Page excerpt:
- Opening Delimiter -
If you fell ill, suffered an injury, or were otherwise incapacitated, who would make decisions for you? Do you know? If you’re like most people, you might just assume that your spouse or other loved ones would step in and issue instructions for your care – essentially acting on your behalf. There’s one problem with that assumption, though: that’s not how these things work. The reality is that your family would have no authority to make any decisions for you, unless and until they acquired that power by getting a court to grant guardianship over your affairs – a process that can be time-consuming and costly. That’s why we all need healthcare directives in place before tragedy strikes.
None of us are invulnerable, and accidents and illness can strike without warning. Even the most careful person in the world can suffer incapacitation at any time, and in a variety of ways. In the not-so-distance past, such situations would leave patients at the mercy of forces beyond their control, without any say in how they were treated or even if they received treatment at all. Fortunately, times have changed and the law now provides each of us with an effective way to ensure that our wishes are respected when the worst occurs.
Without the right documents, however, those protections are worthless. If you fail to ensure that you have the right healthcare directives in place, no one will ever know whether you want treatment in certain situations. No one will be able to divine whether you prefer a specific type of care. A court will appoint a guardian to handle your affairs, and it is that person who will then direct medical staff to care for you in the manner that he or she thinks is in your best interest.
Guardianship might not seem like a bad thing until you consider all the ramifications. Once your case ends up being taken up by a court, the expenses that are incurred during the guardianship process are all paid by your estate. There are court costs, attorney’s fees, and guardian expenses – and you pay for all of it. So, you not only end up having a guardian you never selected, but you get to pay for the privilege as well. Obviously, that’s far from an ideal situation. Thankfully, you can avoid it with a little prior planning on your part.
What are Healthcare Directives?
In Michigan, there are two basic types of directives that every resident should have. To ensure that yours are properly crafted and designed to accomplish your goals, it is advisable to have them reviewed by a competent estate and incapacity planning attorney in the area.
The first thing you need is a document that designates a specific person to carry out your health care wishes if you are incapacitated and unable to manage your own affairs. In many places in the country, this document is referred to as a power of attorney, and acts much like the financial power of attorney form. It designates someone as your official agent-in-fact, and that person essentially acts in your name on matters related to your care. The Michigan form for this power of attorney is called the Patient Advocate Designation.
- Closing Delimiter -
Directions:
A: List the guardianship expenses that the healthcare directives article says your estate pays.
B: Write the next part of the article on healthcare directives, continuing after its final paragraph about the Patient Advocate Designation.

Supplied entries:
- Opening Delimiter -
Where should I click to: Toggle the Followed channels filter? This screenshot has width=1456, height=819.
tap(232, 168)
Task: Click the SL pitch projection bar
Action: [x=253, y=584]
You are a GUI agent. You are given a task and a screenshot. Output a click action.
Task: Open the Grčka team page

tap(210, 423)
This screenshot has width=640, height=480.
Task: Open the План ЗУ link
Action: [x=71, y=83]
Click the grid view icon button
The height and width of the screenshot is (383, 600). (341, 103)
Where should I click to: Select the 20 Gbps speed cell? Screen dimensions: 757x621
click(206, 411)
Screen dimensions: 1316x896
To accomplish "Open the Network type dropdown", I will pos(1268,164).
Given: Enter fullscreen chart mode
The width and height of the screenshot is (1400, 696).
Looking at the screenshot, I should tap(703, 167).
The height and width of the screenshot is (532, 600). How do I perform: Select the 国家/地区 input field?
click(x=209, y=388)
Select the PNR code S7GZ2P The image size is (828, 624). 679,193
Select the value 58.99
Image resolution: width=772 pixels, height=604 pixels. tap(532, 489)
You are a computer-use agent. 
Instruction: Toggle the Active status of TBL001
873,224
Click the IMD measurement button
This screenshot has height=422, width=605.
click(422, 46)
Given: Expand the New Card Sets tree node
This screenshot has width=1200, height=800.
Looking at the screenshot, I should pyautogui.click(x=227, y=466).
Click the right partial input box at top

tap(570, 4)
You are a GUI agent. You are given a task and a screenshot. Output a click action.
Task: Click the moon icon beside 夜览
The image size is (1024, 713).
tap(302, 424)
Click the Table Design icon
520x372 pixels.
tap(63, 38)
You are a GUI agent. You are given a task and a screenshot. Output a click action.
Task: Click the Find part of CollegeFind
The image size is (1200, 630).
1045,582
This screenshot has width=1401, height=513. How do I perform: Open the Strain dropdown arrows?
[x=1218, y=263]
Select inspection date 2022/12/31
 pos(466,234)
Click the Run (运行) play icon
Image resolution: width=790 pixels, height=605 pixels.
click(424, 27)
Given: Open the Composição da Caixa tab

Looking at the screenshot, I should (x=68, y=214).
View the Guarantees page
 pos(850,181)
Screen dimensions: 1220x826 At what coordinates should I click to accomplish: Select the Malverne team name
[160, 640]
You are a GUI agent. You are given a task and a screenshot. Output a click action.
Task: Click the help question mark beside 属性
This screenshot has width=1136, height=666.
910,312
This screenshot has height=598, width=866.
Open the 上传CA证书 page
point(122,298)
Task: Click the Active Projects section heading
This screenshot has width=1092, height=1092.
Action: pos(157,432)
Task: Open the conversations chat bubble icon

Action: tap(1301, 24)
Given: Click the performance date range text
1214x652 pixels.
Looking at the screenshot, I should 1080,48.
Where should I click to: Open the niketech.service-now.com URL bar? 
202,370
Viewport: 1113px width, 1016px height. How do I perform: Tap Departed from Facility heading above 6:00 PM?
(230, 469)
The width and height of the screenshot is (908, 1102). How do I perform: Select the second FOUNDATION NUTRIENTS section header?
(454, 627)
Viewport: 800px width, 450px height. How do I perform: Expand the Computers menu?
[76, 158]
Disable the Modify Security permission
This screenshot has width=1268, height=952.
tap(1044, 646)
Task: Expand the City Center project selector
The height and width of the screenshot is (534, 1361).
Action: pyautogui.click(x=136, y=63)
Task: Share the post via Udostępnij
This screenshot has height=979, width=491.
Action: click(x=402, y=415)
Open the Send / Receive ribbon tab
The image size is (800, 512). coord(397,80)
- Closing Delimiter -
Responses by task:
A: Court costs, attorney's fees, guardian expenses

B:
The second thing that you need is a document that expresses your wishes on matters related to health care. In Michigan, as in many other places across the United States, this document is known as a living will. The living will can sometimes be confused with the Last Will and Testament, but they are two very different types of documents. For while the Last Will and Testament expresses your last wishes for what happens after you die, the living will can provide you an opportunity to express your desires about the type of treatment that you want to receive, and which treatments you want to reject while you are still alive.
Your Patient Advocate
When you create your advance directive documents, the person you name to serve as your healthcare agent is known as your patient advocate. Michigan has few requirements with respect to who you can name to serve in that capacity, but he or she must be at least 18 years of age. Most people select those closest to them to fulfill the role – usually a spouse, adult child, or a very close friend. The most important thing to remember is that you should select someone that you trust and can rely on to fulfill your wishes.
It is also wise to consider choosing someone with a stern backbone, since incapacity often leads to family strife as different family members sometimes have different views about what your wishes might truly be. Your patient advocate must have the strength of purpose required to resist that type of conflict and stand fast to the instructions you’ve provided.
Is an Attorney Necessary?
You may not need professional legal assistance to craft these healthcare directives, but it is wise to at least have them reviewed by an estate planning and incapacity attorney to ensure that they meet your needs. Remember, healthcare directives are no substitute for an effective and comprehensive estate plan. Instead, they are but one important component of a broader plan designed to protect your assets, secure your personal interests, and protect the legacy that you hand down to your loved ones when your life eventually comes to an end.
At Biddinger, Bitzer & Estelle, PLLC, our incapacity planning experts can help you to ensure that you have the healthcare directives you need to protect yourself and your interests when you can no longer help yourself. We can create the patient advocate designation and living will you require, or help review your existing documents to make sure that they accomplish your goals. We’ll also work with you to ensure that you have the other important end-of-life and legacy strategies you need to safeguard your assets, provide for your loved ones, and give you the peace of mind you deserve. To learn more about how we can help you protect your interests, contact us at our website or call us today at (989) 872-5601.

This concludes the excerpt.